Il est très spécifique mais touche l’ensemble des questions liées à la musique. La musique, ça peut être complexe pour les gens du cinéma qui ne connaissent pas. Rien que pour les ayants droit, ça peut être un casse tête. Sur un titre de rap, tu peux avoir huit rappeurs plus quatre beatmakers plus deux samples. Donc une dizaine d’interlocuteurs différents.
Le cinéma, c’était un bordel sans nom avant l’arrivée du superviseur musical ?
Non, la nature ayant peur du vide, il y a toujours eu des gens qui se sont occupés de la musique. Et ce dès les années 90. Après, les compositions originales étaient plus contrôlées par les compositeurs eux-mêmes. Et puis les synchros, y’avait des gens qui pouvaient s’occuper de la partie juridique, de trouver les ayants droit et négocier. Pour moi, l’intérêt de la supervision musicale, c’est de gérer l’intégralité de la musique pour le film, de l’artistique jusqu’au juridique, mais surtout d’avoir un seul interlocuteur qui va prendre un charge la musique. C’était trop morcelé. Aujourd’hui, on est plusieurs à faire ce travail complet en France.
Combien ?
Une dizaine. C’est un boulot qui doit se faire totalement. Si tu fais de l’édition pour une maison de disques et de la supervision, il y a conflit d’intérêt et tu ne peux pas être complètement objectif. Que ce soit X, Y ou Z qui soit le réalisateur et M, N ou P le compositeur, ça ne change rien à notre savoir faire, notre valeur ajoutée artistique et notre capacité de gérer un film de bout en bout. C’est ça qu’on vend aux producteurs et aux réalisateurs.
Vous avez quasi créé votre boulot en France. On imagine que vous devez en tirer une certaine liberté d’action ?
J’ai jamais été tout seul. C’est juste que moi j’ai eu envie d’embrasser la supervision musicale dans le sens le plus large qu’il soit. Noodles n’a rien inventé mais propose sa vision de façon indépendante et professionnelle.
Qu’est ce qu’une bonne supervision ? Et donc, quelle est cette plus value propre à Noodles, artistiquement ?

● **Consigne 1**
Recopiez à l'identique le passage de l'extrait fourni compris entre « Il est très » et « superviseur musical ? », bornes incluses.
L'extrait fourni et le listing sont deux documents indépendants.

● **Listing fourni**
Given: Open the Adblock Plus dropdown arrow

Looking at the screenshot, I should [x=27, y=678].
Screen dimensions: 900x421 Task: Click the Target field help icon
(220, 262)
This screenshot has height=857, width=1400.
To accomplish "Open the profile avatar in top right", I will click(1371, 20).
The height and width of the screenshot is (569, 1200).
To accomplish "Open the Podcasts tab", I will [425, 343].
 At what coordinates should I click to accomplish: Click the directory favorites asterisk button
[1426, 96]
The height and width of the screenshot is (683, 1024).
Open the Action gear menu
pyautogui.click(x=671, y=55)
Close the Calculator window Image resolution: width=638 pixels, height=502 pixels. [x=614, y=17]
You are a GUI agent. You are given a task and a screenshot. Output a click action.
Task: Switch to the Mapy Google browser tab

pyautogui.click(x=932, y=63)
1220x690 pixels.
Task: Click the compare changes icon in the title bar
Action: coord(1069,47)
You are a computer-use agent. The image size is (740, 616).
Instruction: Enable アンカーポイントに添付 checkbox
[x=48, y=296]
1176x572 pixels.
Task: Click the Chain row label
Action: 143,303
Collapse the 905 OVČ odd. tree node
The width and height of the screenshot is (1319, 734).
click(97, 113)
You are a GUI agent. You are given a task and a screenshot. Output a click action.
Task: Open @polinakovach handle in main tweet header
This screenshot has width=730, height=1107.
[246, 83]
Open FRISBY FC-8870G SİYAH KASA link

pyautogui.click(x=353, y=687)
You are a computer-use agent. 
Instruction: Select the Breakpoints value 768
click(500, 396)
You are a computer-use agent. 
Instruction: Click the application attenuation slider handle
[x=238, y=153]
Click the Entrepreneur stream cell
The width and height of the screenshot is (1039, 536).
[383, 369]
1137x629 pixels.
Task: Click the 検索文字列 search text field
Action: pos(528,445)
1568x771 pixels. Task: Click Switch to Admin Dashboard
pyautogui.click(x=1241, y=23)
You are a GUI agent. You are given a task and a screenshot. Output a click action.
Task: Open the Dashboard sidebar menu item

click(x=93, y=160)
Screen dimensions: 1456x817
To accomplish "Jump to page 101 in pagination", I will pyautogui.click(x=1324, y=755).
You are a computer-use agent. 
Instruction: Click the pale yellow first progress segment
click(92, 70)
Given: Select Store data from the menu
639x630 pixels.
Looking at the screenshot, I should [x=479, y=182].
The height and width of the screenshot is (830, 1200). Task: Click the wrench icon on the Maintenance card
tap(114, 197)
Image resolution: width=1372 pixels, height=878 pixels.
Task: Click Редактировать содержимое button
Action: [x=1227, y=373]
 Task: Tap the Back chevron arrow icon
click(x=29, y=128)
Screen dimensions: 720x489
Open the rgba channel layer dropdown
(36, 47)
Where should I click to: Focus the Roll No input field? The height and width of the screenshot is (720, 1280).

● **Consigne 2**
Reproduisez sans la moindre modification les lignes du listing, depuis celle qui contient « You are a computer-use agent. The » jusqu'à la fin du listing, bornes comprises.

● **Réponse attendue 1**
Il est très spécifique mais touche l’ensemble des questions liées à la musique. La musique, ça peut être complexe pour les gens du cinéma qui ne connaissent pas. Rien que pour les ayants droit, ça peut être un casse tête. Sur un titre de rap, tu peux avoir huit rappeurs plus quatre beatmakers plus deux samples. Donc une dizaine d’interlocuteurs différents.
Le cinéma, c’était un bordel sans nom avant l’arrivée du superviseur musical ?

● **Réponse attendue 2**
You are a computer-use agent. The image size is (740, 616).
Instruction: Enable アンカーポイントに添付 checkbox
[x=48, y=296]
1176x572 pixels.
Task: Click the Chain row label
Action: 143,303
Collapse the 905 OVČ odd. tree node
The width and height of the screenshot is (1319, 734).
click(97, 113)
You are a GUI agent. You are given a task and a screenshot. Output a click action.
Task: Open @polinakovach handle in main tweet header
This screenshot has width=730, height=1107.
[246, 83]
Open FRISBY FC-8870G SİYAH KASA link

pyautogui.click(x=353, y=687)
You are a computer-use agent. 
Instruction: Select the Breakpoints value 768
click(500, 396)
You are a computer-use agent. 
Instruction: Click the application attenuation slider handle
[x=238, y=153]
Click the Entrepreneur stream cell
The width and height of the screenshot is (1039, 536).
[383, 369]
1137x629 pixels.
Task: Click the 検索文字列 search text field
Action: pos(528,445)
1568x771 pixels. Task: Click Switch to Admin Dashboard
pyautogui.click(x=1241, y=23)
You are a GUI agent. You are given a task and a screenshot. Output a click action.
Task: Open the Dashboard sidebar menu item

click(x=93, y=160)
Screen dimensions: 1456x817
To accomplish "Jump to page 101 in pagination", I will pyautogui.click(x=1324, y=755).
You are a computer-use agent. 
Instruction: Click the pale yellow first progress segment
click(92, 70)
Given: Select Store data from the menu
639x630 pixels.
Looking at the screenshot, I should [x=479, y=182].
The height and width of the screenshot is (830, 1200). Task: Click the wrench icon on the Maintenance card
tap(114, 197)
Image resolution: width=1372 pixels, height=878 pixels.
Task: Click Редактировать содержимое button
Action: [x=1227, y=373]
 Task: Tap the Back chevron arrow icon
click(x=29, y=128)
Screen dimensions: 720x489
Open the rgba channel layer dropdown
(36, 47)
Where should I click to: Focus the Roll No input field? The height and width of the screenshot is (720, 1280).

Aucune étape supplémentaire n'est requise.